:: What to do ::
1. Rewrite the description of City of Newsmen from "Americans’ current trust" up to and including "the morning papers.", putting "news corps" in place of "press corps".
2. According to the description of City of Newsmen, where does Kathryn J. McGarr teach?

:: Text block ::

- - - - - - -

An inside look at how midcentury DC journalists silenced their own skepticism and shaped public perceptions of the Cold War.
Americans’ current trust in journalists is at a dismayingly low ebb, particularly on the subject of national and international politics. For some, it might be tempting to look back to the mid-twentieth century, when the nation’s press corps was a seemingly venerable and monolithic institution that conveyed the official line from Washington with nary a glint of anti-patriotic cynicism. As Kathryn McGarr’s City of Newsmen shows, however, the real story of what Cold War–era journalists did and how they did it wasn’t exactly the one you’d find in the morning papers.
City of Newsmen explores foreign policy journalism in Washington during and after World War II—a time supposedly defined by the press’s blind patriotism and groupthink. McGarr reveals, though, that DC reporters then were deeply cynical about government sources and their motives, but kept their doubts to themselves for professional, social, and ideological reasons. The alliance and rivalries among these reporters constituted a world of debts and loyalties: shared memories of harrowing wartime experiences, shared frustrations with government censorship and information programs, shared antagonisms, and shared mentors. McGarr ventures into the back hallways and private clubs of the 1940s and 1950s to show how white male reporters suppressed their skepticism to build one of the most powerful and enduring constructed realities in recent US history—the Washington Cold War consensus. Though by the 1960s, this set of reporters was seen as unduly complicit with the government—failing to openly critique the decisions and worldviews that led to disasters like the Vietnam War—McGarr shows how self-aware these reporters were as they negotiated for access, prominence, and, yes, the truth—even as they denied those things to their readers.
About the Author
Kathryn J. McGarr is assistant professor in the School of Journalism and Mass Communication at the University of Wisconsin–Madison.

- - - - - - -

:: Dataset section ::
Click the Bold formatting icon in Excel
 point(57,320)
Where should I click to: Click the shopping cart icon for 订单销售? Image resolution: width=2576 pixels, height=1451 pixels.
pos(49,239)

- - - - - - -

:: Responses to the exercise ::
1.
Americans’ current trust in journalists is at a dismayingly low ebb, particularly on the subject of national and international politics. For some, it might be tempting to look back to the mid-twentieth century, when the nation’s news corps was a seemingly venerable and monolithic institution that conveyed the official line from Washington with nary a glint of anti-patriotic cynicism. As Kathryn McGarr’s City of Newsmen shows, however, the real story of what Cold War–era journalists did and how they did it wasn’t exactly the one you’d find in the morning papers.

2. She is an assistant professor in the School of Journalism and Mass Communication at the University of Wisconsin–Madison.